According to Nixon Katembo, this could stop if the US wanted it to stop:
I believe, in no uncertain terms, that if the US told Rwanda and Uganda to back off, the war in the eastern DRC would be over in a week.
However, the US and the West would then have to stop trying to destabilize DRC, so that the Congolese can rebuild state institutions and an effective army to defend its borders.
Such an outcome could be possible, as it looks like M23 may have reached its sell by date in Washington. In June, the DRC turned to Washington for help with M23.
Two days after the US signed its deals with Zambia and the DRC, Blinken called on Rwanda to pull back its troops from eastern DRC and encourage M23 rebels to do the same. The US had previously not publicly accepted Congolese allegations that Rwanda backs the M23 rebellion. European capitals have joined the sudden chorus denouncing M23 and calling on Rwanda to rein in the group.
With the DRC signing a ceasefire with Rwanda, Burundi and Angola, and Kenya, Tanzania, Uganda, Burundi and South Sudan sending forces to stabilize the Eastern DRC, Rwanda and its President Paul Kagame have little choice but to back down and withdraw military, logistical and political support for M23.
Despite (or perhaps because of) Rwanda’s useful militias, it continues to rake in massive amounts of military aid from Washington and Brussels.

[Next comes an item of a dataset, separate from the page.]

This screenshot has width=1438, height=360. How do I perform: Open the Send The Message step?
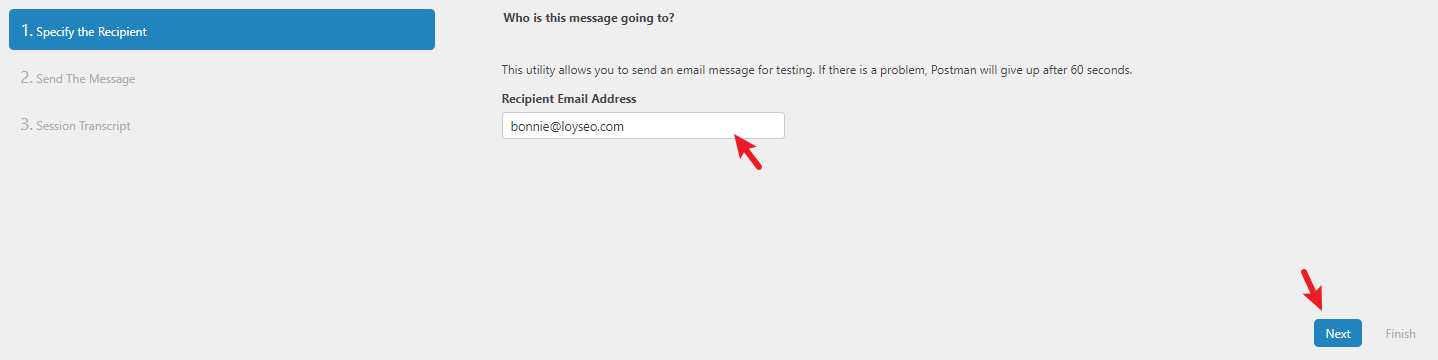coord(78,78)
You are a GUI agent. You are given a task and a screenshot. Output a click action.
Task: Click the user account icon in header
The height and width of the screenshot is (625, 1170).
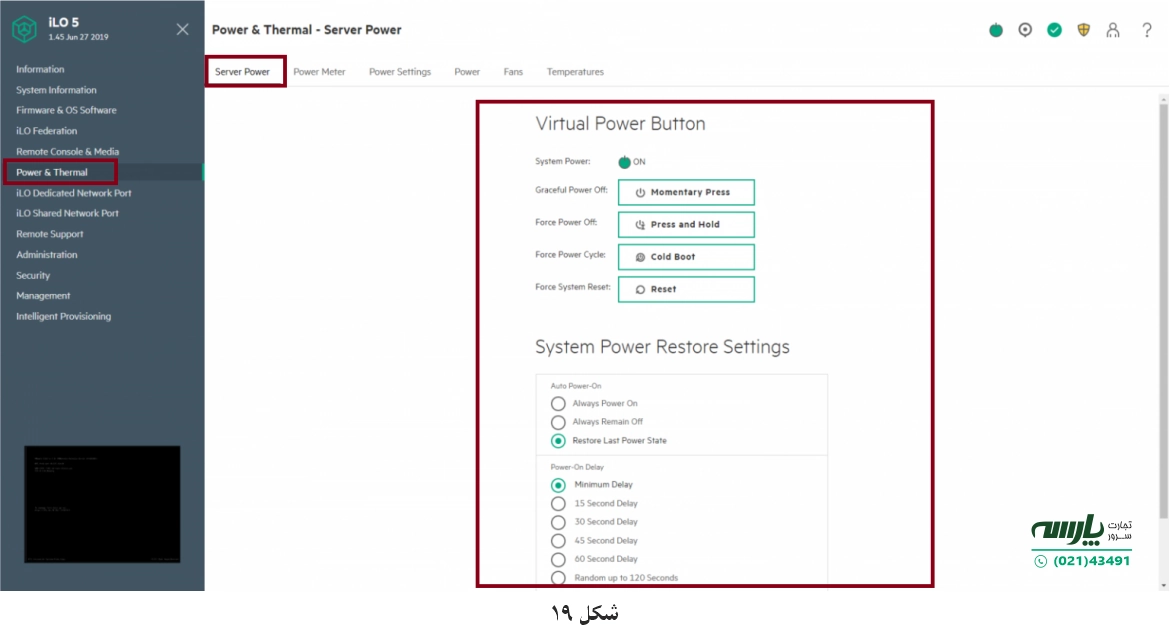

The West may want Rwanda to redirect more of its militias into northern Mozambique in order to protect Western energy interests there, including a massive natural gas concession held by TotalEnergies SE and ExxonMobil.
Rwanda also just became the first African country to get a loan ($319 million) from the IMF under its newly established Resilience and Sustainability Facility, which is supposedly meant to help poor countries, small states, and vulnerable middle-income countries address climate change and pandemic challenges. The loan will add to the country’s debt that was 73.3 percent of GDP in 2021.